Raw data ->
* * *

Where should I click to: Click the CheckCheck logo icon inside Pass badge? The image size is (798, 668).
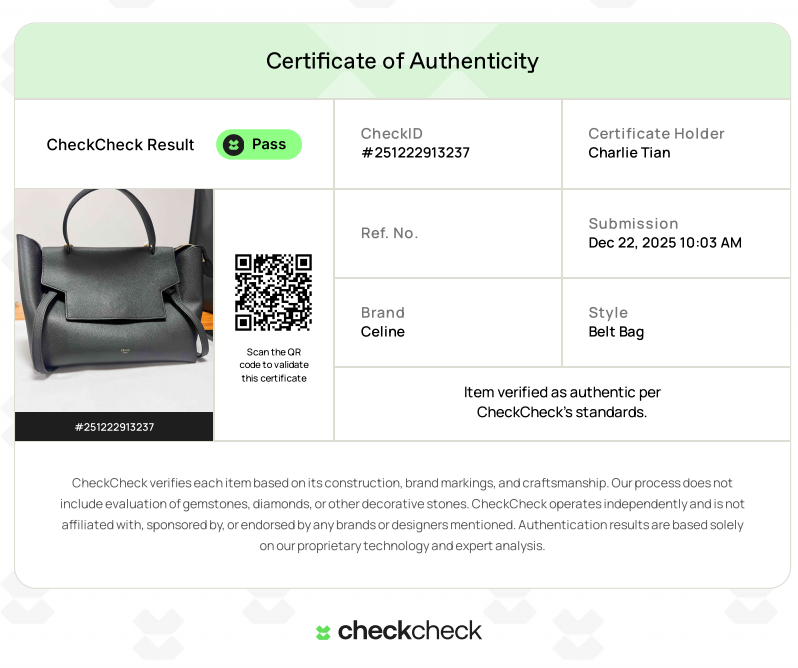[233, 145]
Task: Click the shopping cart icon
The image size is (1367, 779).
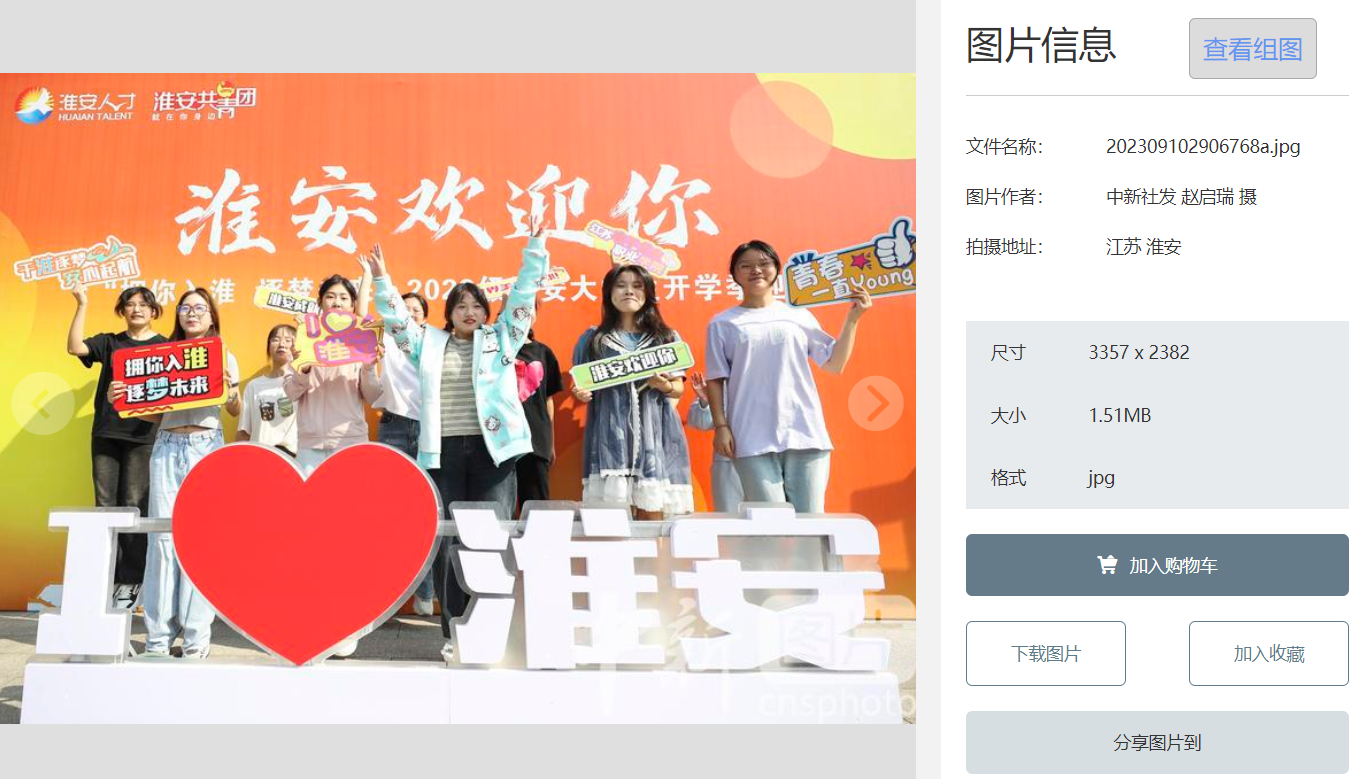Action: click(x=1107, y=565)
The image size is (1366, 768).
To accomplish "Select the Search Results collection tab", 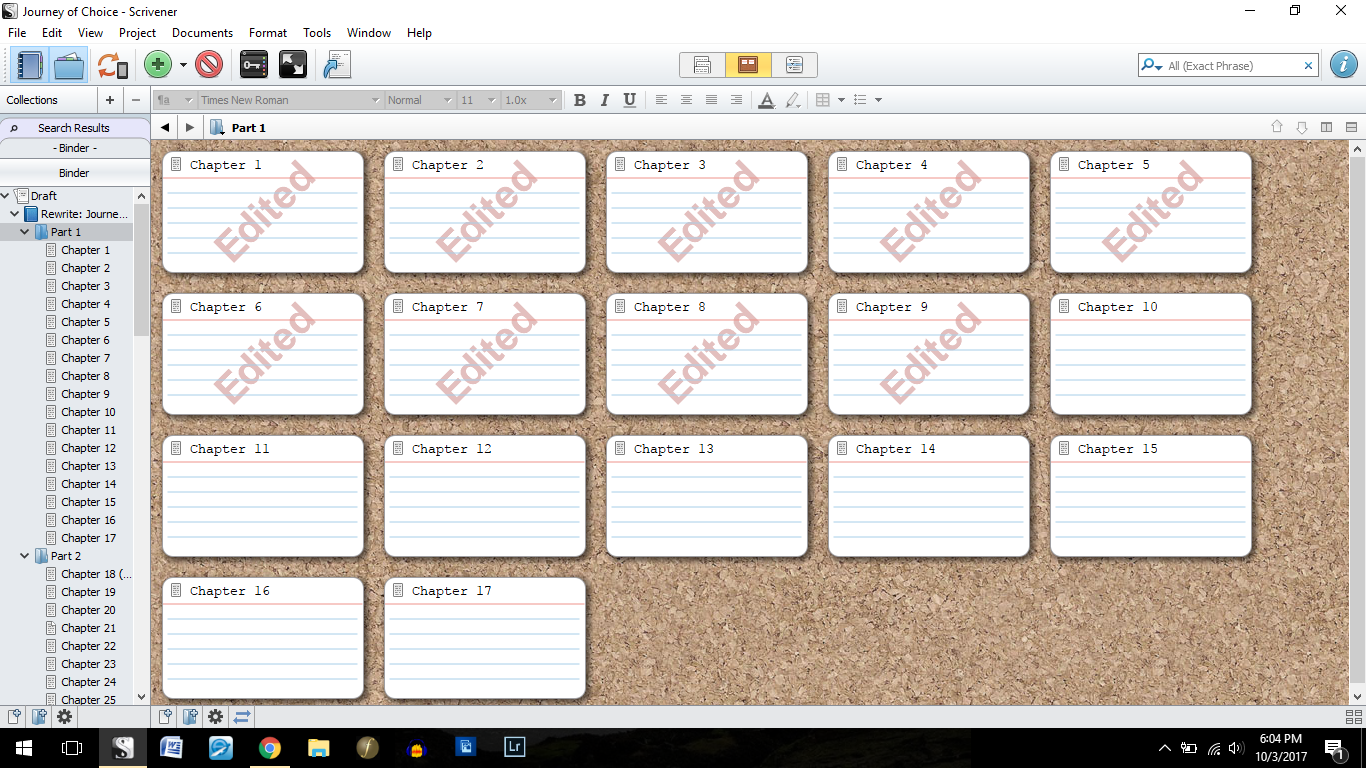I will tap(74, 128).
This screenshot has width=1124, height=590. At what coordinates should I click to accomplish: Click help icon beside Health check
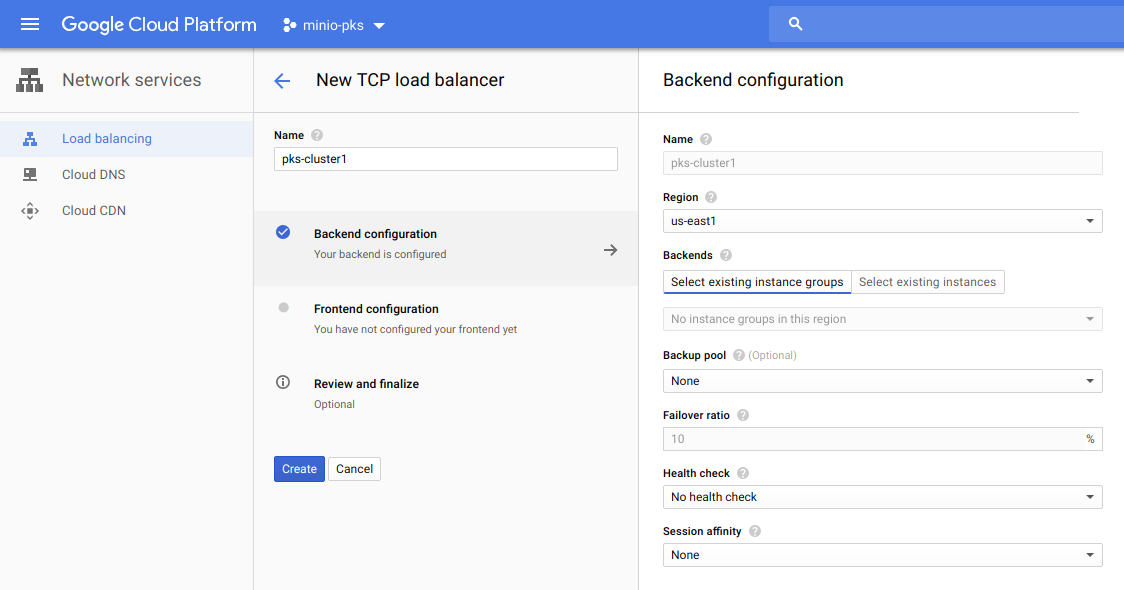(x=743, y=473)
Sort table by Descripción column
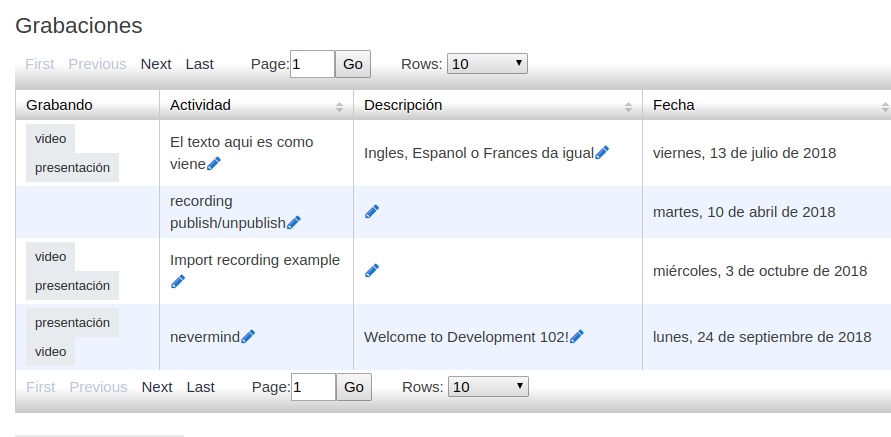 (x=498, y=105)
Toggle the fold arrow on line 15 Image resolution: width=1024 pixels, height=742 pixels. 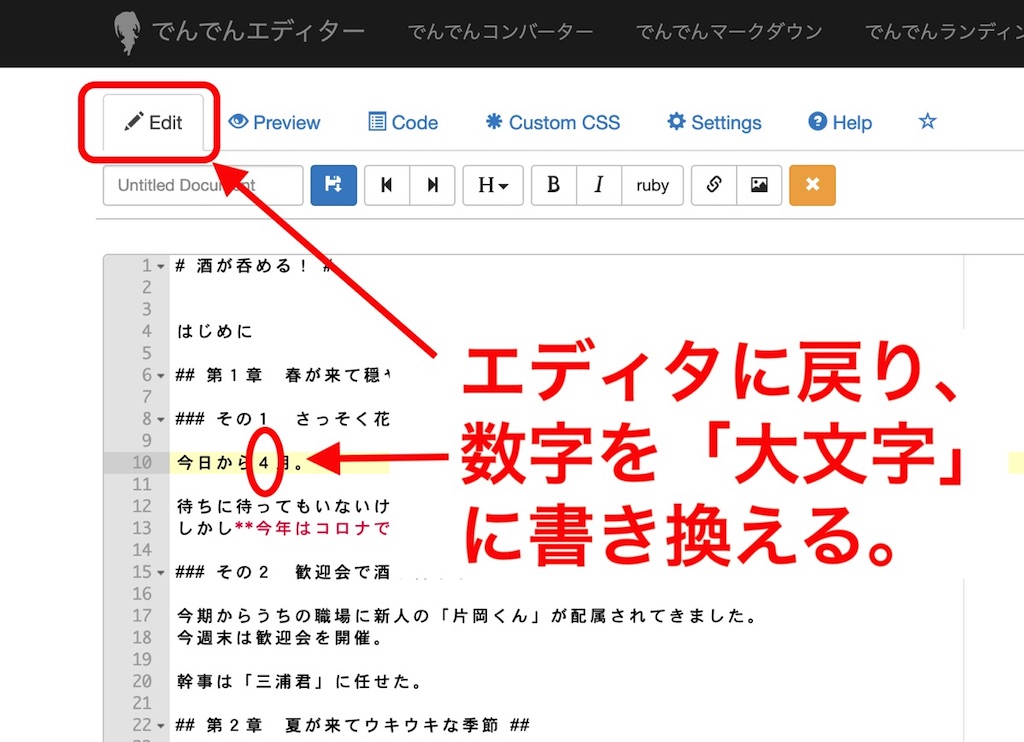click(x=161, y=572)
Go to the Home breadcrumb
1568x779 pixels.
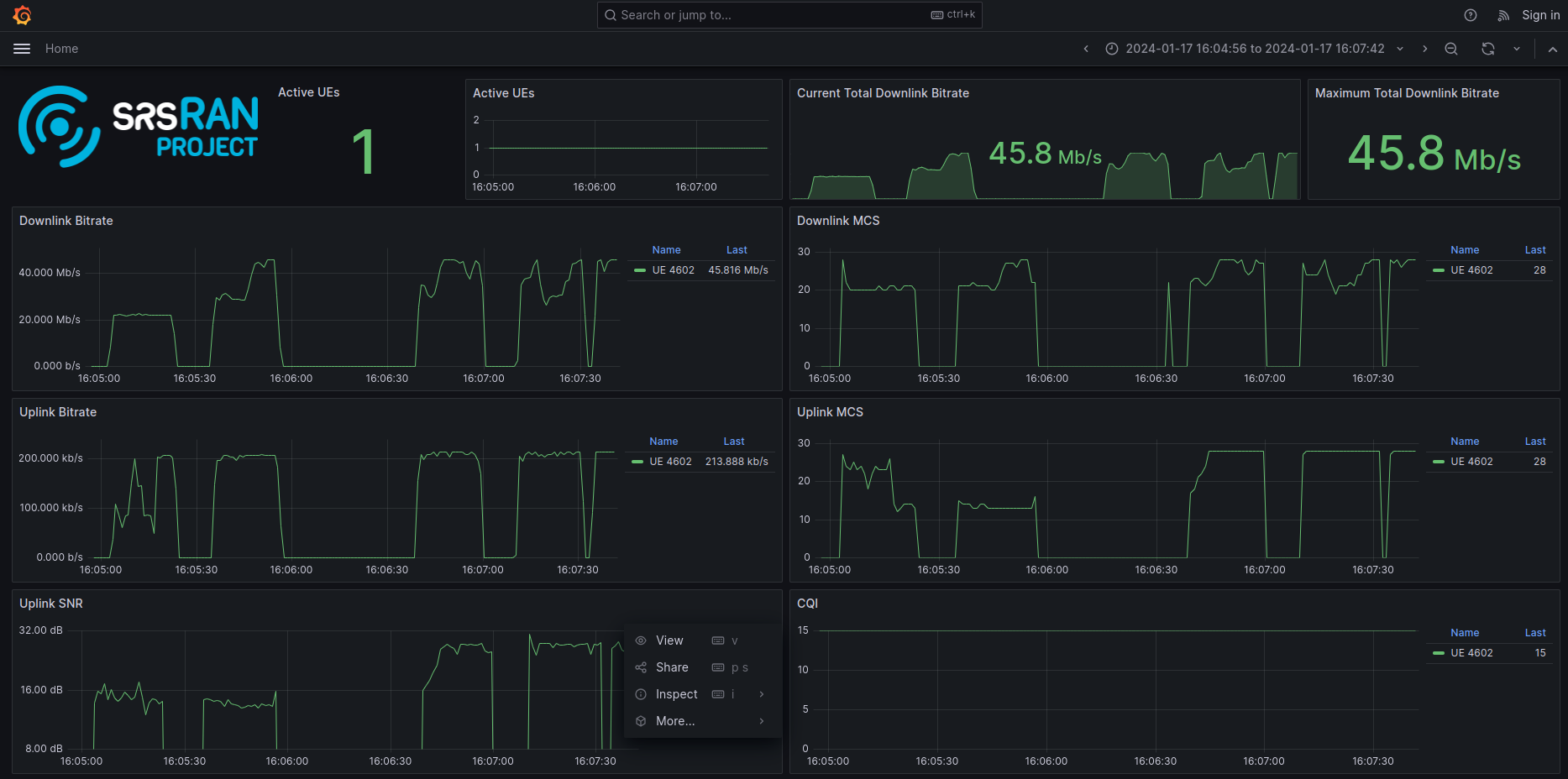tap(61, 49)
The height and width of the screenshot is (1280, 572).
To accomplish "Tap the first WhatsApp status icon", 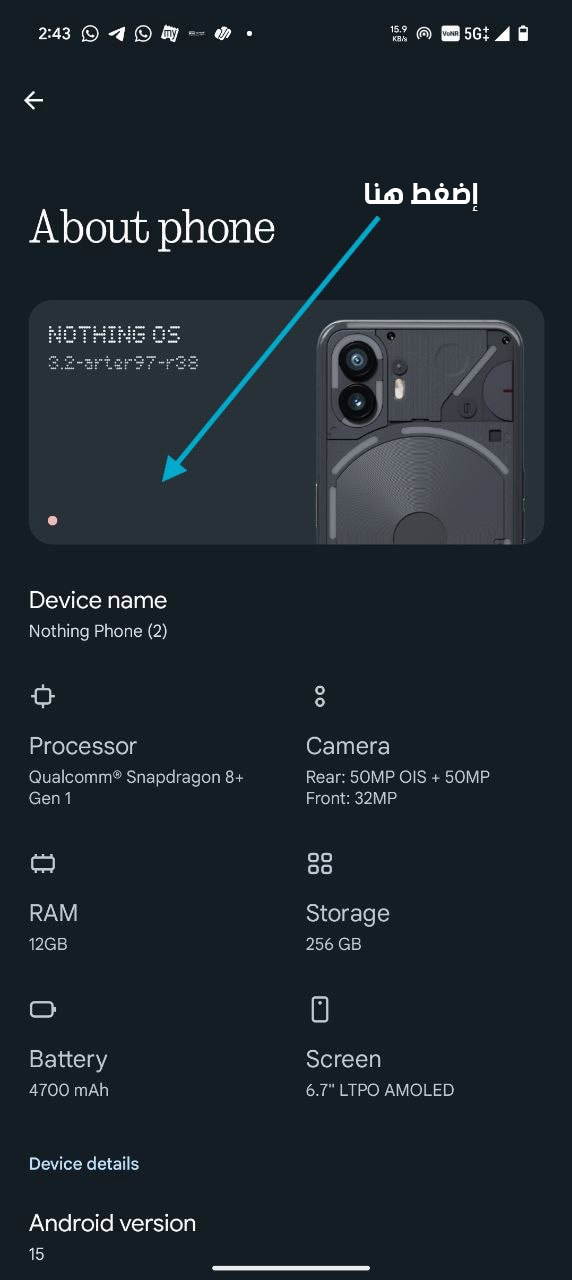I will coord(90,33).
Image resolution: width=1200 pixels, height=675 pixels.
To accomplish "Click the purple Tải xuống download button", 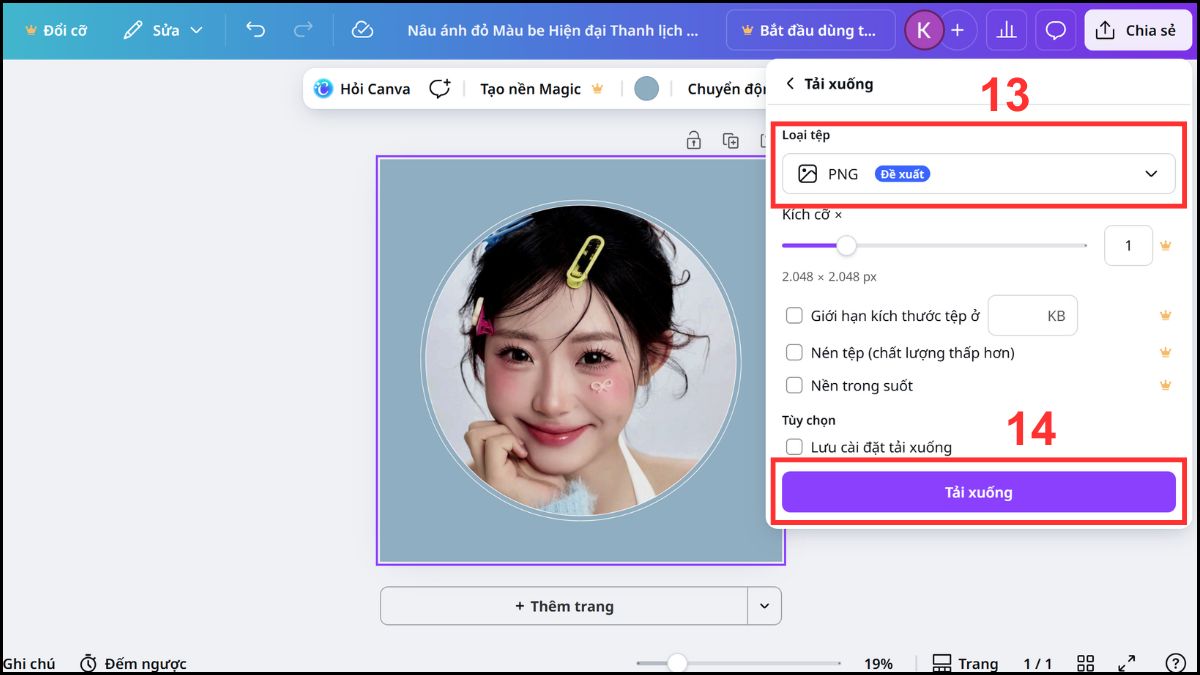I will click(978, 491).
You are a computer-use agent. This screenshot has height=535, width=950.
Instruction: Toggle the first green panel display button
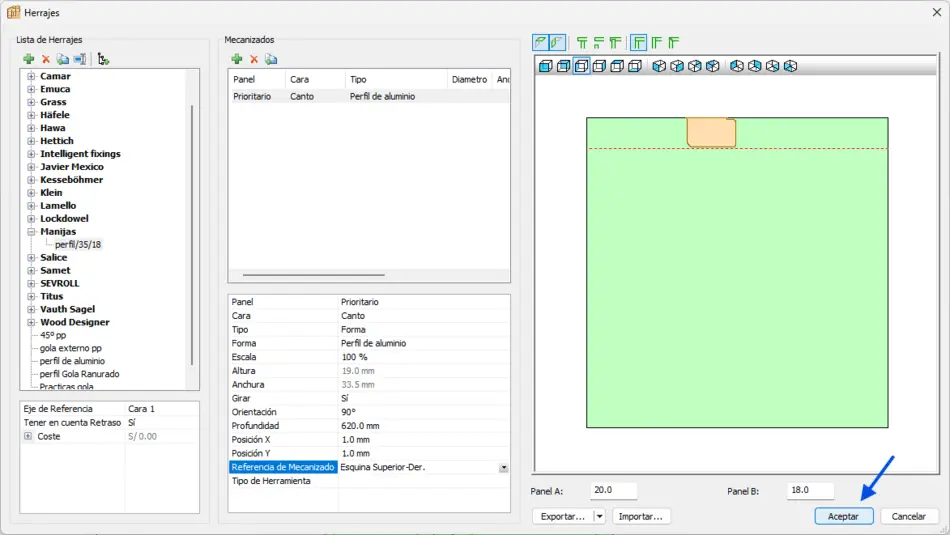tap(541, 43)
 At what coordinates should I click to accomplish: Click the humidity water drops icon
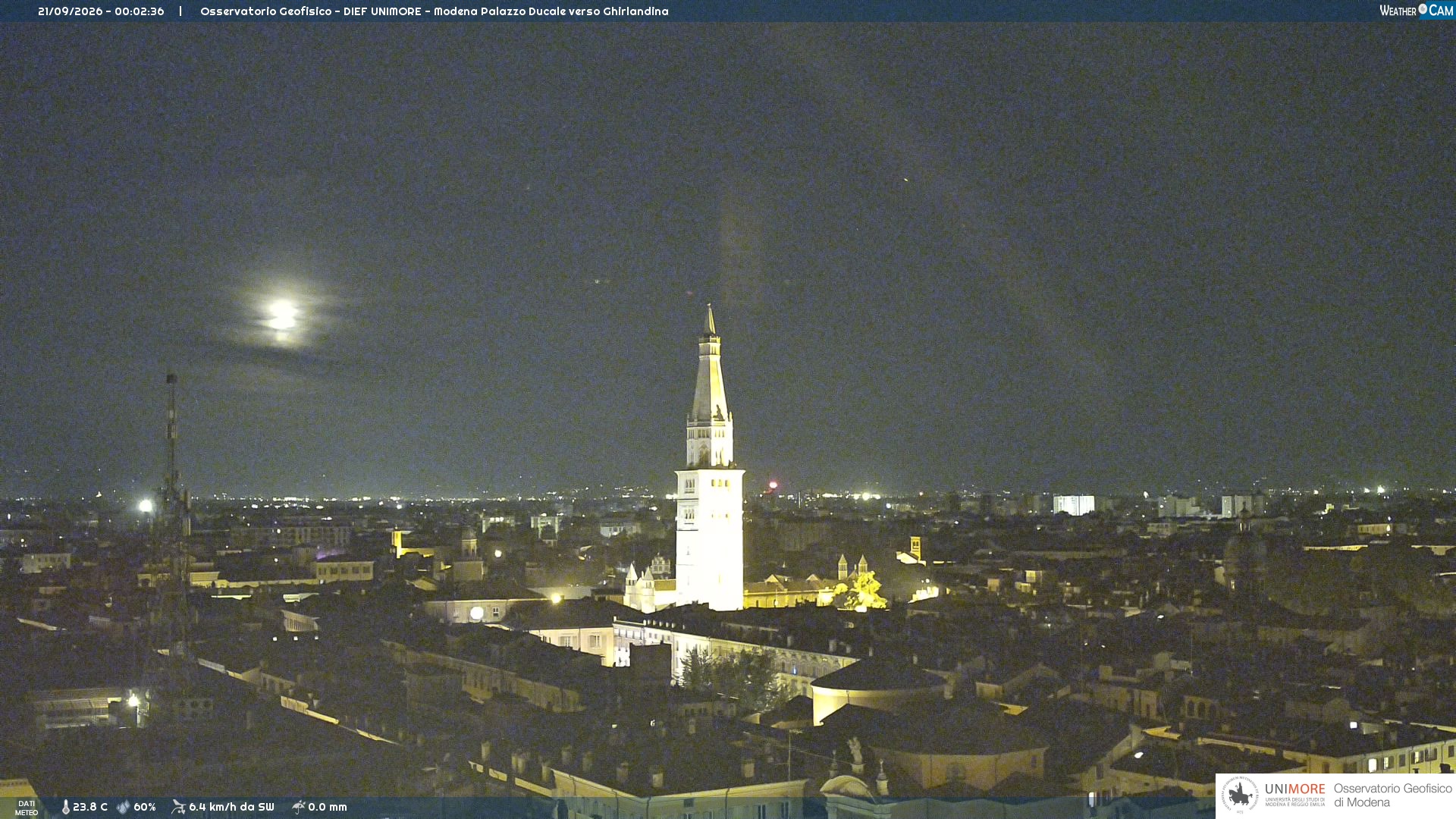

* * *

Prompt -> Please write out again everything from the line containing "You are a computer-use" down to the end of the lines, requests included, and leave the pictures out. Scale every click coordinate in the answers by 1.8, rounding to whole numbers with halves going up, and keep all numbers in the requests unchanged.

Exercise output ->
You are a computer-use agent. This screenshot has height=535, width=950.
Instruction: Toggle the first green panel display button
tap(974, 77)
 At what coordinates should I click to accomplish: Click the humidity water drops icon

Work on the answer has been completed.